Turn the texture layer back on, (click where the eye would be) and use the rectangular selection to select the entire texture, press Ctrl C to copy the texture, go back to the 2nd circle's layer, go to 'Select/Load Selection' and click on the 'Inner Circle' or whatever you called the selection of the small circle when you saved it.
Now go to the edit menu and click on 'Paste Into' (or use Shift Ctrl V) - you should find that the original texture has pasted into the smaller circle.
Create a new layer and create a new circle on this one - make this one a very small circle and I positioned mine around the top left of my inner circle.

Here are the settings for Bevel:


and Texture:

here is the pattern in case you don't have one like it, it's called "CarbonFibre".

Simply copy or move this pattern file into your
Program Files/Adobe/PhotoShop/Presets/Patterns folder.

Now I need 2 more circles but no need to go through all that again, now I just need to copy the layer - twice.

Now I want another shape to sit in the centre, so this time I'll use Custom shape, and in the little drop down menu on the top bar: I'll search for a triangle: when you've got it, just click drag and release the cursor, and you'll have a nice triangle:

Happily it fills with the same texture, contour and bevel as the last shape, so less work there.
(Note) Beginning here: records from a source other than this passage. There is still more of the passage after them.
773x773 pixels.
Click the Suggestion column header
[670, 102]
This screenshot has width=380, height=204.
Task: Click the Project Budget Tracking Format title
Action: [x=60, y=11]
Now I have plans for this shape, so I used Ctrl T to rotate the shape around, if you hover the cursor near the top corner (any corner actually) a curved double headed arrow appears, when this is present, click and drag to rotate the shape to where you want it, I put mine like this:

Now before the age of computers had me sitting at a desk designing things I did other design or craft things and a long time ago, I created this weird design, stamped it onto some special material, heated it, and found myself with a piece of (fake) leather with an embossed design on it, I (much later) scanned a selection of these embossed designs into my PC, when I found them the other day…
So, on one of these I selected half of the design, and using the freehand selection tool I traced around it, mirrored it and …eventually ended up with a design that I was able to turn into a brush for Photoshop, this is what I used for this last step, but anything will do, even one of the symbols from the Custom Shapes Tool.
Here's mine:

And here's one done using the 'Radiation Warning' sign from the custom shapes:

And here are the settings I used for the Bevel:

and here they are for the colour:

Now I found that I could intensify the effect simply by copying the layer once or twice.
It really depends on what texture you try putting this sort of thing on top of, I've found that a darker texture underneath and I only needed 1 layer with the embossed stamp, this texture is lighter, and seemed to need two or 3 layers of this stamp.

And this is the rendered result of the texture I just made:

I hope you have enjoyed this tutorial and use it to create great textures.